The red ring, move, is the hardest target to reach, even with the daily commute walk. Mostly because I have set it a tad high. Intentionally so. When I first got the Watch, I took a few days of walking and running to find a reasonably high-exercise day and see what the move (calorie) number was. Then I set the goal to that. I know I will not achieve the move goal on days where I work and then go out at night, thereby skipping additional exercise (I still walk everywhere so the green exercise still gets filled). But on days when I have nothing to do after work, the red ring calls. It draws me into walking more, going places and doing things.

The result of this behavior change is that I walk more. But since that is not enough, I just purchased a bicycle. Less stress on feet and back, and less excuse not to go out and exercise. We’ll see how this works out.

The Apple Watch, as part of the rings, sets off a stand alert every hour.
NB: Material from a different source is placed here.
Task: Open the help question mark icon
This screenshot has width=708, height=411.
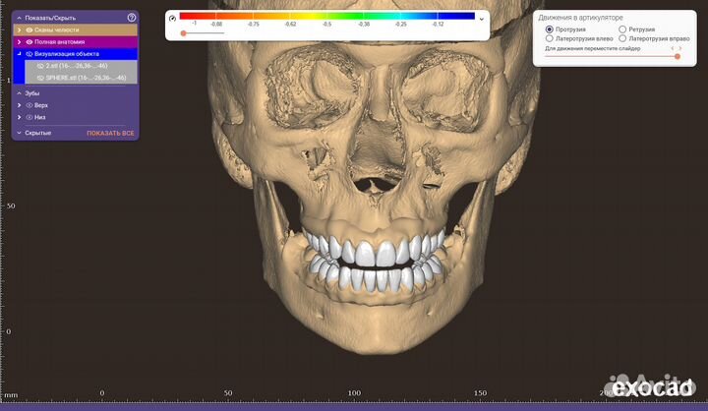Action: pyautogui.click(x=132, y=18)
I assume this is for people who actually sit all day and should stand to achieve their blue goal. For me, this alert has a far better outcome. Final digression. I pretty much program all day. Which means I get onto the zone; and lose complete track of time. If it were not for my colleagues, I’d forget to eat lunch. If it were not for calendar alarms, I’d forget to make calls or go to meetings. And since I have few lunches and meetings, it is not unusual for me to stare at the screen for many, many hours on end oblivious to time. The result, I need glasses and I get eye strain headaches. My old solution was to get better glasses.

With the Apple Watch, the tap to remind me to stand feels unique, and my lizard-brain has picked up on this as a way to get me to look away from the screen. When in the zone, I can easily ignore all alert sounds and taps, but not this one. This one makes me look at the watch (probably because it feels like no time has passed since the last one). And once I see this alert, I realize time has actually passed. I now snapshot my work, look away, drink some water, walk to the kitchen to refill my cup, glance around to see if anybody needs me, and then get back to work.

The result of this behavior change is I remain better hydrated, but more importantly, its easier on my eyes, leading to fewer, weaker eye-strain headaches.

Having and using an Apple Watch in my case has actually made me more productive, less distracted and is pushing me on health. It has changed my behavior to do so, without me actually thinking about it, being forced into it or fighting it. Some of the results are easier to observe, the fewer headaches and the improved productivity are noticeable. And the exercise improvements are starting to show.